Double URL entries - Githubissues

mrichar1 / clipster

clipster - python clipboard manager

GNU Affero General Public License v3.0

242 stars 26 forks source link

Double URL entries #60

Open demure opened 7 years ago

demure commented 7 years ago

I'm not exactly sure how this happens, but I am able to recreate on my system with three different browsers, so I assume it is related to clipster. This has been happening for a while as well, I've just been too lazy to document it.

It looks like any time a top level page's URL is copied, you get two entries in clipster, the second entry (the newer of the two) differs by having a trailing '/'.

Example:

https://www.google.com/
https://www.google.com
https://duckduckgo.com/
https://duckduckgo.com

This does not appear to happen for some urls with content after the '/, depending on what I assume is a relationship to certain special characters like '.' and '-'.

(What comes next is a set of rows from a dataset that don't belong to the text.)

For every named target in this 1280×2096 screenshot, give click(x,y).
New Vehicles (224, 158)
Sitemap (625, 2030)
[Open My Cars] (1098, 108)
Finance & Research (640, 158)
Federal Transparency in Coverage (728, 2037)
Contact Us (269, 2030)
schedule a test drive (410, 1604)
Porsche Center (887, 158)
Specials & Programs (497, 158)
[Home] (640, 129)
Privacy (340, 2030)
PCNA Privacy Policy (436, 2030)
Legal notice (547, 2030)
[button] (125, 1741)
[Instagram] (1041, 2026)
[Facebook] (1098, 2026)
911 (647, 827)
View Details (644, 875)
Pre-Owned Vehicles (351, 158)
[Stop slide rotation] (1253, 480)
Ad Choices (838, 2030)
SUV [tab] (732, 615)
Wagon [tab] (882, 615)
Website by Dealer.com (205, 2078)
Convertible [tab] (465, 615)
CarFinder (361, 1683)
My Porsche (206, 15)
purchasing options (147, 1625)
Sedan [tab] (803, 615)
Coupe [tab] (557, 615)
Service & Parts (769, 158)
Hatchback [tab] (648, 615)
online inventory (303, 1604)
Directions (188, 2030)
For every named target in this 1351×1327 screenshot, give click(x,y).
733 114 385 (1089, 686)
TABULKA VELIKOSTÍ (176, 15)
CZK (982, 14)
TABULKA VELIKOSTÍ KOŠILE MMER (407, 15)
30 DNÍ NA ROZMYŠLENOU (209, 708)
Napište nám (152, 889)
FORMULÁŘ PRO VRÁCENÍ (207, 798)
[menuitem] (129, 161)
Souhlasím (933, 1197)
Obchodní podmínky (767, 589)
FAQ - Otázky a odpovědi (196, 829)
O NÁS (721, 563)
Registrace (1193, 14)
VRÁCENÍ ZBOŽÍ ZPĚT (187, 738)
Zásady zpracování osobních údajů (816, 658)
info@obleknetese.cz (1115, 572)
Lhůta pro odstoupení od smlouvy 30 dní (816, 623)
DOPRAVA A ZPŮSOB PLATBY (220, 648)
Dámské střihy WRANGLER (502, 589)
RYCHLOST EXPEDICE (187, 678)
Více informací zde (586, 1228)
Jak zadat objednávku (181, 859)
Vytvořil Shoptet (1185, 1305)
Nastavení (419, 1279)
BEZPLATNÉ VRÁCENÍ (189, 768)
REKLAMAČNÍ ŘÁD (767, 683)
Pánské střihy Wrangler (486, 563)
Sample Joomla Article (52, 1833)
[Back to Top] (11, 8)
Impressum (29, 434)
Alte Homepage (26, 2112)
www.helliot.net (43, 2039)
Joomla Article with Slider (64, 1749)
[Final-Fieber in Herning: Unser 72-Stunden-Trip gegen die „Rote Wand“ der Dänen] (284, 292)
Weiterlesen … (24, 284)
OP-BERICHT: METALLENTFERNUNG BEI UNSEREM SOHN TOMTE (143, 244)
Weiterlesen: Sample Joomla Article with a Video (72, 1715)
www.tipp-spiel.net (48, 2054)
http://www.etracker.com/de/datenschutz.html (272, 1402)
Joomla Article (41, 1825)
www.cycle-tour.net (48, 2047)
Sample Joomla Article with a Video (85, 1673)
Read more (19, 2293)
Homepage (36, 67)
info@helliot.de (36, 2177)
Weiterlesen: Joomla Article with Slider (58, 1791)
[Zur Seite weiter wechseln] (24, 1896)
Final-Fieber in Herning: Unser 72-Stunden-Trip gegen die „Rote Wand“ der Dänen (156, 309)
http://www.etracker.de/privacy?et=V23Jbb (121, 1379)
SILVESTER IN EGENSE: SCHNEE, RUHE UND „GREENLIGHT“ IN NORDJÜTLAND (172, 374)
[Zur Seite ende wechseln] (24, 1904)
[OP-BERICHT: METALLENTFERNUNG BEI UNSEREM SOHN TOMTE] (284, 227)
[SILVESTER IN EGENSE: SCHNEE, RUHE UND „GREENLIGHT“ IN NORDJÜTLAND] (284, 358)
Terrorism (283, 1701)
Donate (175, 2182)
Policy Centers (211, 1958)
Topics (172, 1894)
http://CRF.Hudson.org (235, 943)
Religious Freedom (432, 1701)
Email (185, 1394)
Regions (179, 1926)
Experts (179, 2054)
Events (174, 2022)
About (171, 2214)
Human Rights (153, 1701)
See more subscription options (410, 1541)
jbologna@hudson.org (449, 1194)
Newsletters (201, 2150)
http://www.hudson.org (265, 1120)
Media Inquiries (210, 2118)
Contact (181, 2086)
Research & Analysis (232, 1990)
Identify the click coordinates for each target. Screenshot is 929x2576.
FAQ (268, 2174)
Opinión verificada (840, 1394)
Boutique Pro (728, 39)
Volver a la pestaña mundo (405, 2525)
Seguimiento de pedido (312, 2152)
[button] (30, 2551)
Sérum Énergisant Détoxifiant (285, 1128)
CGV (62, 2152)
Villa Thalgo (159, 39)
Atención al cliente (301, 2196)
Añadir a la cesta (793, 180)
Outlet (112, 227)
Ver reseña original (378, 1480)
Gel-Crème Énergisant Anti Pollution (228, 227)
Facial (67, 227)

Example of non double entry:

https://github.com/qutebrowser/qutebrowser/blob/master/INSTALL.asciidoc

Thanks for your time. -demure

mrichar1 commented 7 years ago

Hi - thanks for reporting this issue.

The problem comes from trying to come up with a simple but effective regular expression to 'find' urls within other strings.

At present the code uses: \b\S+://\S+\b - the problem here is that the trailing slash is interpreted as a word boundary, so is removed.

I've tried other alternatives, such as: \w+:\/\/\S+ - this solves the trailing slash problem - however it instead sees all trailing punctuation as part of the url, so: click the link (http://example.com) please. results in http://example.com)

The correct solution is probably to implement a match that matches the uri rfcs - however this requires dropping a very large regex into the code - of which there are many examples, each with varying levels of 'correctness' - see for example: https://mathiasbynens.be/demo/url-regex

In this case, I'd suggest that anyone who really wants to perfectly match uris should drop one of these patterns into their patterns file and disable url matching in the config.

I'm of course very willing to accept a better regex that maintains as much simplicity as possible and removes this bug without introducing any other ones - suggestions welcome!

demure commented 7 years ago

Would it be possible to use the deduplication feature to mitigate this?

When looking the code, I see:

# Check for growing or shrinking, but ignore duplicates
if last_item and text != last_item and (text in last_item or last_item in text):

Since the issue seems to be that first https://www.google.com enters the clipboard and then https://www.google.com/ enters the clipboard after it, could we have a check for:

if last_item+'/' == text:

or some such?

Sorry if I am miss interpreting anything here, and thanks for your time.

EDIT:

# Extracted patterns are added to the history before the selection, and the clipbaord buffer is left unchanged.

Makes it sound like the https://www.google.com is actually extracted... so I guess the above wouldn't be right then... though maybe the uri extraction could have a check for a one char change between original/extracted text?

stale[bot] commented 2 years ago

This issue has been automatically marked as stale because it has not had recent activity. It will be closed if no further activity occurs. Thank you for your contributions.

mrichar1 commented 2 years ago

This may be fixed by #101 since the pattern matching regexes have been updated. Any feedback on whether this fixes things welcome!